I had a conversation a few weeks ago with a guy trying to get his GRE quantitative score to 165 or higher.
He had taken the real GRE a few times, and the highest he'd gotten on quant was a 161. On Powerprep he had gotten as high as 164. When he told me what he had done to prepare, I was impressed: he had studied with a private Manhattan GRE tutor, he'd done everything in the ETS books, he'd completed most of the 5-lb. book, and more.
The first thing I realized he needed to do was review better. I told him to re-do the ETS math questions from scratch, and review each until he was sure he'd found the most efficient way to do it. I knew doing that kind of review would teach him more about the test and improve his math GRE skills. But since there are only so many ETS GRE math questions to practice with, I started thinking about where to get additional practice.

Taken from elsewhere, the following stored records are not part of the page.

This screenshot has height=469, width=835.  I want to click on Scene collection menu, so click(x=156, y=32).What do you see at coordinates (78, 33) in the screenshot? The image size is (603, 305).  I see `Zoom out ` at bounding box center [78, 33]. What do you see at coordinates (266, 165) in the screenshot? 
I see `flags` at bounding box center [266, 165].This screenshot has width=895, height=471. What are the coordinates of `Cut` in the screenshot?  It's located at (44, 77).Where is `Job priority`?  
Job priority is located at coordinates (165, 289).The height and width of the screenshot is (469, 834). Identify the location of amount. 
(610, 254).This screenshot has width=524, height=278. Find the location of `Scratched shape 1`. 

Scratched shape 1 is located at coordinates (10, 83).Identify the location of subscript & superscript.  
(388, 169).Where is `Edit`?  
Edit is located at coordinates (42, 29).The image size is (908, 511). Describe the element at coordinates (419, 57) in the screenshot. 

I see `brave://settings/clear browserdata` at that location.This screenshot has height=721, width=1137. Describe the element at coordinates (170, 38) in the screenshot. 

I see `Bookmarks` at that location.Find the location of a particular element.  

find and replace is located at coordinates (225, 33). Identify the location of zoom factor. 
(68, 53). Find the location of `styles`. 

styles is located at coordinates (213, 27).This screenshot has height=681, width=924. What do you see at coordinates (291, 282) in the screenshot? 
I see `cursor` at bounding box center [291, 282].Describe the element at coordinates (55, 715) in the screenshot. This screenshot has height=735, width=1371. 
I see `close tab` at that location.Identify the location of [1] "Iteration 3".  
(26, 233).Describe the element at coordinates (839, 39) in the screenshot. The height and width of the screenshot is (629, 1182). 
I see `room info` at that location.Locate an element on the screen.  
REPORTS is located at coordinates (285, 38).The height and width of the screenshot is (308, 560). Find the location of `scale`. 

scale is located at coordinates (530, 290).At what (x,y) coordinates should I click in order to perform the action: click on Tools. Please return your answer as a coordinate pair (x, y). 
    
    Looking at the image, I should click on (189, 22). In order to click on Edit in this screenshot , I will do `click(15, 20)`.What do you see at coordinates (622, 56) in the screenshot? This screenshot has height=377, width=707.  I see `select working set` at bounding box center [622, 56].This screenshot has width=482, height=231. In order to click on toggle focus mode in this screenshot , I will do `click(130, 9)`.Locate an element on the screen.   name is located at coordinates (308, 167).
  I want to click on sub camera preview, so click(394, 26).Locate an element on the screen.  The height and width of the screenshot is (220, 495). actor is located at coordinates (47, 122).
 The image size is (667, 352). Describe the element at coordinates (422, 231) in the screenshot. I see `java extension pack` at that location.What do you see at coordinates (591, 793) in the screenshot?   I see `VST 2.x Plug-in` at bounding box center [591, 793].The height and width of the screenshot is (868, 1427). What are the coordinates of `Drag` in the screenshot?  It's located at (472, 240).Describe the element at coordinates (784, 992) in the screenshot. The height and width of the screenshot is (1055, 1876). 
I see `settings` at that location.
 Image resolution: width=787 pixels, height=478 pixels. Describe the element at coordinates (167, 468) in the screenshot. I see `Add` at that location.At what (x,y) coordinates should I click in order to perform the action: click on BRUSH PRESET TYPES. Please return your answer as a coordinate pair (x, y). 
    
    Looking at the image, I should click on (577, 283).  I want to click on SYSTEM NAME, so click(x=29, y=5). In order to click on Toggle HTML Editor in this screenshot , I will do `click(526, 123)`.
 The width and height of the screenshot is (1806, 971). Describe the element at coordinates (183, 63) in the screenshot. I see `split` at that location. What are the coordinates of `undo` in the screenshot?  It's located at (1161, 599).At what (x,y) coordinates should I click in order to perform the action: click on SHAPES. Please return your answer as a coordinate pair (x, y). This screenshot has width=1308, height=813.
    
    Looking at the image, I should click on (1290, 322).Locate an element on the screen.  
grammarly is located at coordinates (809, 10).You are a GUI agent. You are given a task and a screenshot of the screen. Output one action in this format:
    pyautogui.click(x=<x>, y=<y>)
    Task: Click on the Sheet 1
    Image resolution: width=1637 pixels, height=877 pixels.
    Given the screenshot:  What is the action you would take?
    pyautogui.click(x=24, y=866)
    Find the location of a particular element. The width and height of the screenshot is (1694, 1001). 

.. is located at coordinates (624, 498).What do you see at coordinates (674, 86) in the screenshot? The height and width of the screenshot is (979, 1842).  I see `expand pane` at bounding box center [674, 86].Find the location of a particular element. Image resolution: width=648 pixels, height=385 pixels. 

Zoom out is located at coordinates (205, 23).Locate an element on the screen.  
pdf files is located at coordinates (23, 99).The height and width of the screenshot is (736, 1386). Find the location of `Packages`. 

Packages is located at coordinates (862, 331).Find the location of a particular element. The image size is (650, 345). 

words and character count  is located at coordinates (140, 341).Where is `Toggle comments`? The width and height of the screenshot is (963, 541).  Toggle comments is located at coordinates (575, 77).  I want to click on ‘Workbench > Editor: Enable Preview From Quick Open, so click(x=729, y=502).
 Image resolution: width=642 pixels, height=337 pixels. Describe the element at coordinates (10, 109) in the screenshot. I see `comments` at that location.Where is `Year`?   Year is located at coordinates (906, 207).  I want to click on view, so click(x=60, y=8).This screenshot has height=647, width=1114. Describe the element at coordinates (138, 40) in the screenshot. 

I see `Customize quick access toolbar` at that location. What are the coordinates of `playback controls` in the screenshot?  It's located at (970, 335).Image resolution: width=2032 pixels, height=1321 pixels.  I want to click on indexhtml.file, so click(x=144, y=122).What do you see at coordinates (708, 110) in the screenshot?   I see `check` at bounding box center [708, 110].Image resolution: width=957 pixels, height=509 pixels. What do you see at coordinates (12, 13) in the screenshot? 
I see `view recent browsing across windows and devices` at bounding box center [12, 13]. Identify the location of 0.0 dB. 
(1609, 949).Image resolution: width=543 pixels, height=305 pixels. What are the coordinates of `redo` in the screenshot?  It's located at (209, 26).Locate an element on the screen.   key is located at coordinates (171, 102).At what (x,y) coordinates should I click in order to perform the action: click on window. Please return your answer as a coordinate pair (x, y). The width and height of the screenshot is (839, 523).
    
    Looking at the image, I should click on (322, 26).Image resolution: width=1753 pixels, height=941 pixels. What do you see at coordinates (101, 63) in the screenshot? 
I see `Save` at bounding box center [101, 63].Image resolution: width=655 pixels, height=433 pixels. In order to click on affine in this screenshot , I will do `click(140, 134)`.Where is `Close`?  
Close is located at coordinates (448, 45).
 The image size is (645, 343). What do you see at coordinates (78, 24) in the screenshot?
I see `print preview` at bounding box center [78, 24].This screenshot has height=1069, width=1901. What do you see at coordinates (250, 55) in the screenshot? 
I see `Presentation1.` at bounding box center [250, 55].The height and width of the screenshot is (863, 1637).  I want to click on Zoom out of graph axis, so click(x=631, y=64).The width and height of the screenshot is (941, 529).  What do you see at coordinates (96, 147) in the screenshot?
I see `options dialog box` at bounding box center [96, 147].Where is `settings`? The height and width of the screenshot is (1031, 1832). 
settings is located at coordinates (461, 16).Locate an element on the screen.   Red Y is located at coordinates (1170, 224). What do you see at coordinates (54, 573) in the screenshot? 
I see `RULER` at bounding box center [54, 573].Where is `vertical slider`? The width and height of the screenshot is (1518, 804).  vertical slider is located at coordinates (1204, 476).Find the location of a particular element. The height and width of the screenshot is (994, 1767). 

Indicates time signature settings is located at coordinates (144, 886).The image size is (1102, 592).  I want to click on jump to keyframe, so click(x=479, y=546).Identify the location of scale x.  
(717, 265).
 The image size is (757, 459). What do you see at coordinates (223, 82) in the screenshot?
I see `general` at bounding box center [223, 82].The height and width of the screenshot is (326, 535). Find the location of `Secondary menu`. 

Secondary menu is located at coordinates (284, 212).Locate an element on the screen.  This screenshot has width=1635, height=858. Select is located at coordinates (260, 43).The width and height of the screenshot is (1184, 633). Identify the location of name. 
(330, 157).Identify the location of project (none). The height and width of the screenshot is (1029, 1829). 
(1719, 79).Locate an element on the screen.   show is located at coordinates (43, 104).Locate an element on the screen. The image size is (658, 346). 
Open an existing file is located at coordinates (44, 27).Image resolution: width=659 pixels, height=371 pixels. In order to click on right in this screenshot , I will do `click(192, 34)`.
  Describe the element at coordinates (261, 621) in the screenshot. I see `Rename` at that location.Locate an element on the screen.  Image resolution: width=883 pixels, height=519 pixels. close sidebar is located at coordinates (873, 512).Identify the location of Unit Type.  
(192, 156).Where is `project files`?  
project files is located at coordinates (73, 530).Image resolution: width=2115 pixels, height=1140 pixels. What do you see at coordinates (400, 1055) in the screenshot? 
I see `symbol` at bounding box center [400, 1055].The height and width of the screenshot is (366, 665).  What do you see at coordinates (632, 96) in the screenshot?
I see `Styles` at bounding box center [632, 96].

We both agreed that Manhattan questions weren't enough like the real test to be of much help at his stage. It was then that I decided to give him - and you, if you're in a similar situation - some unconventional advice:
Practice with official GMAT and official SAT questions.
Huh? you might be saying. Well, here's why. Both the GMAT's problem solving questions and the pre-2016 SAT's math questions are written in the same way as many GRE questions. They're written with a REASONING component. I've never seen any test-prep company write math questions that consistently had a reasoning or logic component built in. Why not? It's really hard to do. It's much easier to write a convoluted math question than it is to write one that involves logic, or that rewards you if you're insightful.
The GRE, the GMAT, and the SAT are all written by people - psychometricians - whose job it is to devise questions that involve reasoning. Even better, the GRE and the pre-2016 SAT are written by the same company, ETS. By practicing with the GMAT and SAT in additional to the GRE, you'll be getting used to this reasoning component (if, of course, you use official practice materials). Make sure that you're using the official GMAT guides (published by GMAC) and the official SAT guides (published by The College Board).
So how do I know this works? I haven't told a lot of students to do this yet, since not many need 165+ and are falling short. But I do have one data point: me! I've tutored the SAT and the GMAT, and many new GRE questions have reminded me of questions I've done for those other tests, and it made those new questions easier as a result.
So think about cross training for math with the GMAT and SAT if you seem to have exhausted the ETS material.